Common Questions
Q: Can Dubble and Slab be used together?
A: Yes, and many teams do use them in combination. Dubble captures browser workflows as step-by-step screenshot guides, which can then be embedded or linked within Slab as part of a broader internal wiki. However, this creates two separate tools to maintain, with no unified search, version control, or content management across both. Teams looking to reduce tool sprawl often seek a single platform that handles both creation and organization.
Q: Does Slab support AI writing or AI search?
A: No — Slab has no AI features at all, which is a notable gap in 2026. There is no AI writing assistant, AI-powered search, chatbot, or content generation of any kind. Slab's strength is its simplicity and fast traditional full-text search, but teams expecting AI to accelerate documentation creation or retrieval will need to look elsewhere.
Q: Can either Dubble or Slab handle multilingual documentation?
A: Neither tool supports multi-language documentation or auto-translation. Dubble has no language support beyond the language you type in. Slab similarly has no translation or localization features. For organizations serving global teams or international customers in multiple languages, both tools are unsuitable without significant manual effort.
Q: Does Dubble work for documenting desktop applications or physical processes?

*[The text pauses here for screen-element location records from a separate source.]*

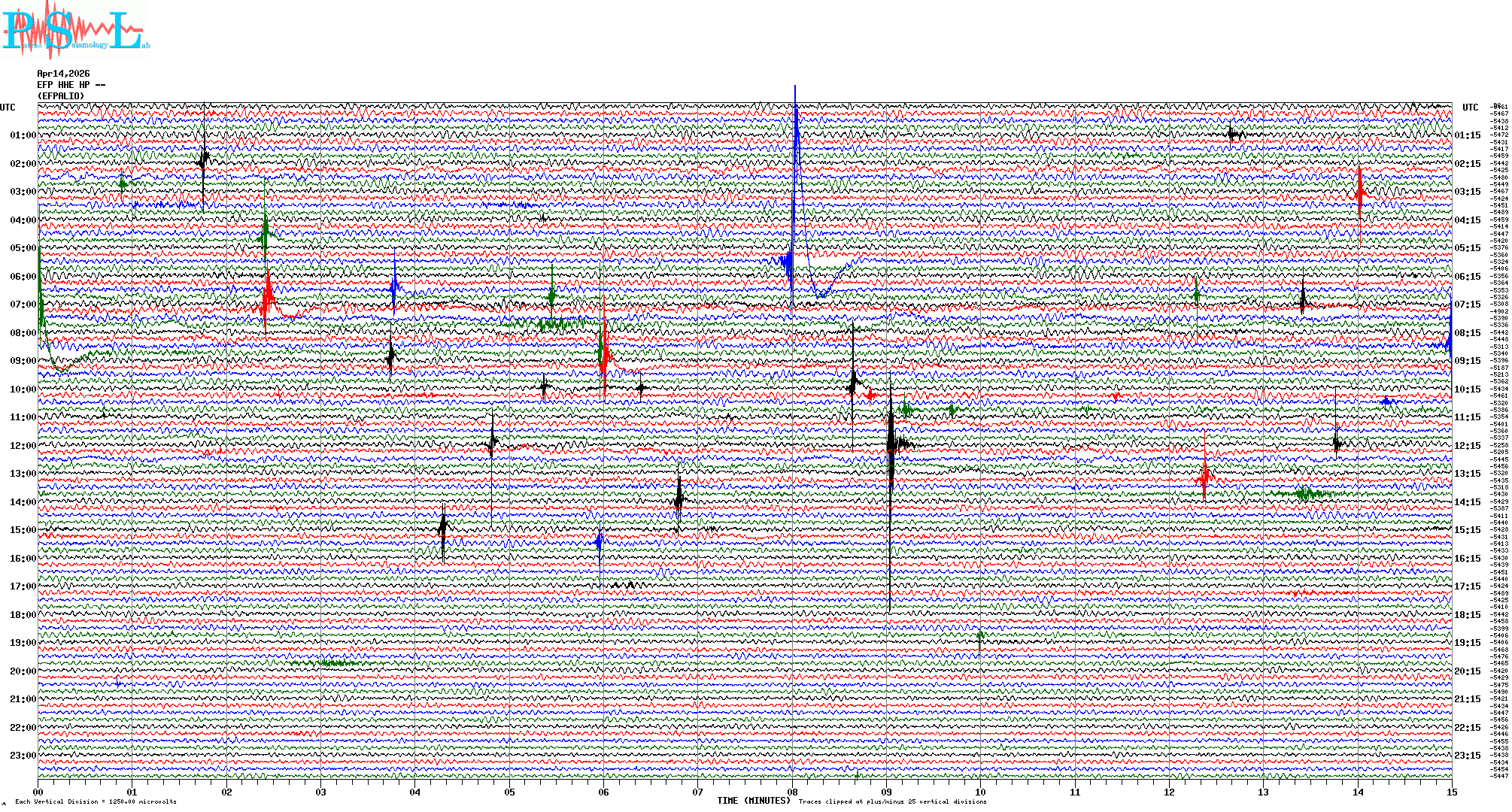Click the PSL Seismology Lab logo
This screenshot has width=1512, height=812.
point(75,30)
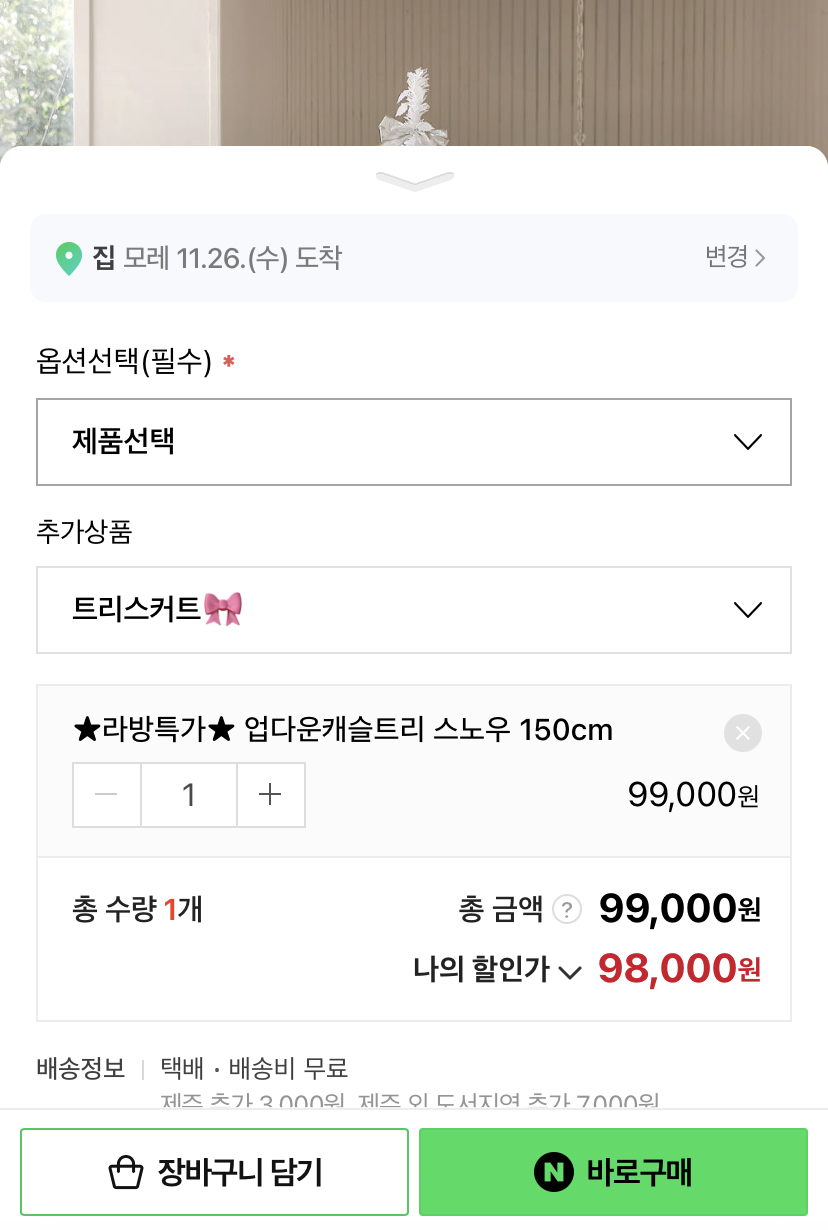Remove the selected 업다운캐슬트리 item with the X
This screenshot has width=828, height=1230.
click(x=742, y=733)
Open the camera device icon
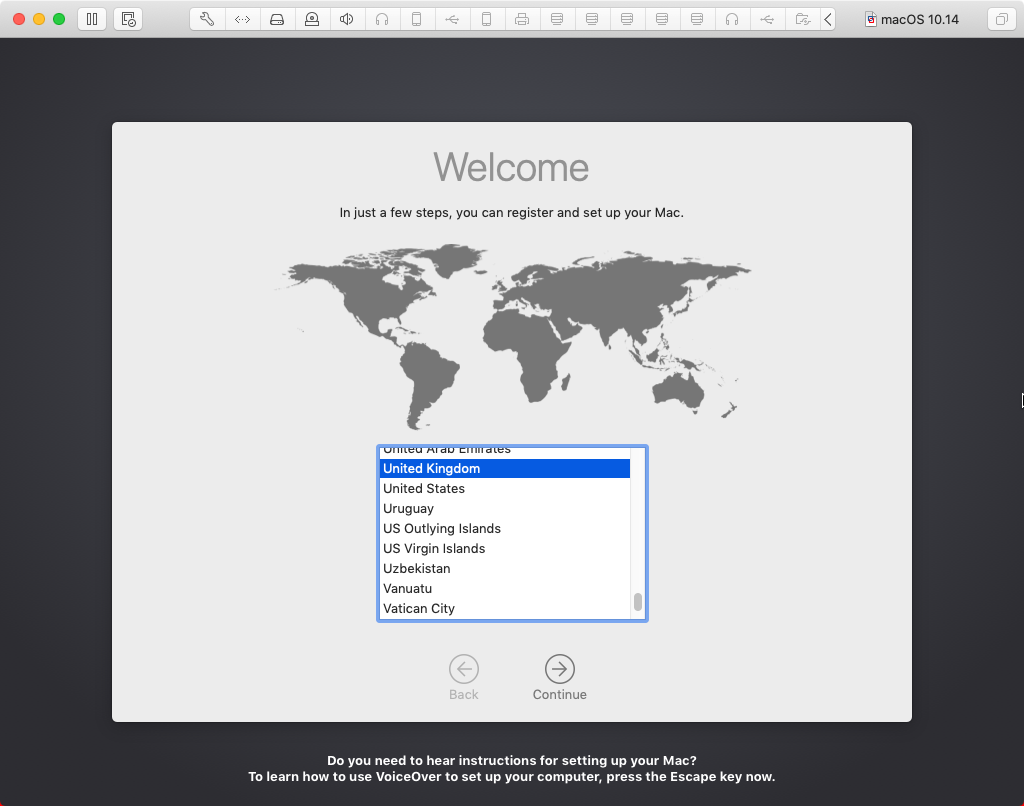 (312, 19)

A: No. Dubble is exclusively a Chrome browser extension and can only capture actions performed within a web browser. It cannot document desktop software, mobile applications, physical processes, hardware procedures, or any workflow that occurs outside the browser. This is a significant limitation for teams with diverse documentation needs beyond web-based software.
Q: Is there a better alternative to both Dubble and Slab?
A: Yes — Docsie addresses the core limitations of both tools in a single platform. Where Dubble is limited to browser capture and Slab lacks AI entirely, Docsie converts any video (including screen recordings, real-world footage, and training videos) into structured documentation using multimodal AI. Where neither tool supports multi-tenant delivery, custom domains, or enterprise compliance, Docsie delivers branded documentation portals to unlimited clients, supports 100+ languages, includes a built-in LMS with certifications, and meets SOC 2, GDPR, and HIPAA-ready standards — making it the logical next step for teams outgrowing either tool.
Q: Which tool is more affordable for a growing team?
A: Slab is significantly more affordable at $6.67/user/month (annual) on its Startup plan, compared to Dubble's $18/user/month (Pro) or $12/user/month (Team, minimum 5 users). Slab's free tier also supports up to 10 users with real collaboration, while Dubble's free tier is limited to 25 guides. However, both tools have hard feature ceilings — teams that need API access, SSO, or enterprise capabilities will find neither tool scales gracefully without moving to custom pricing.
Deep Dive
Dubble and Slab take fundamentally different approaches to documentation. Dubble is a capture tool — it records browser actions and outputs step-by-step screenshot guides, making it ideal for quick SOP creation. Slab is a storage and organization tool — a clean wiki where teams write, structure, and search content. Neither converts existing video content or manages complex documentation lifecycles. Dubble excels at creating new process guides from scratch; Slab excels at organizing and searching written knowledge. Teams often need both — but end up stitching together incomplete workflows between the two.
This is where the gap between 2026 expectations and both tools' reality is most stark. Dubble offers basic AI-generated step descriptions when capturing browser workflows — a useful time-saver for SOP authors. Slab offers zero AI features, a notable and acknowledged gap for a tool competing in 2025/2026. Neither tool can process existing videos, auto-translate content into other languages, power an AI chatbot for knowledge retrieval, or autonomously ingest and publish content. Teams increasingly expect AI to accelerate documentation creation and retrieval — both tools leave this demand largely unmet.
Slab wins decisively on collaboration and knowledge management depth. It offers real-time editing, comments, full-text search, version history (90 days on Free, unlimited on Startup+), and a clean wiki structure that scales for growing teams. Dubble provides basic sharing and team workspaces but lacks version control, comment threads, search, or any structured organization beyond collections. For teams that need a living knowledge base with ongoing collaboration and searchable history, Slab is the stronger choice. However, neither tool supports approval workflows, content reuse, or governance features required by larger organizations.
Both Dubble and Slab are built for small-to-mid-size teams and lack meaningful enterprise capabilities. Neither offers API access, audit logs, data residency, SOC 2 compliance, or multi-tenant portals. Dubble has no SSO support and no role-based access control. Slab provides SSO only on its Business (custom pricing) tier with limited role controls. Neither supports custom domains, white-labeling, or external client documentation delivery. For organizations needing to serve multiple clients from one system, maintain compliance audit trails, or integrate documentation into enterprise tech stacks, both tools hit a hard ceiling well before enterprise-scale requirements.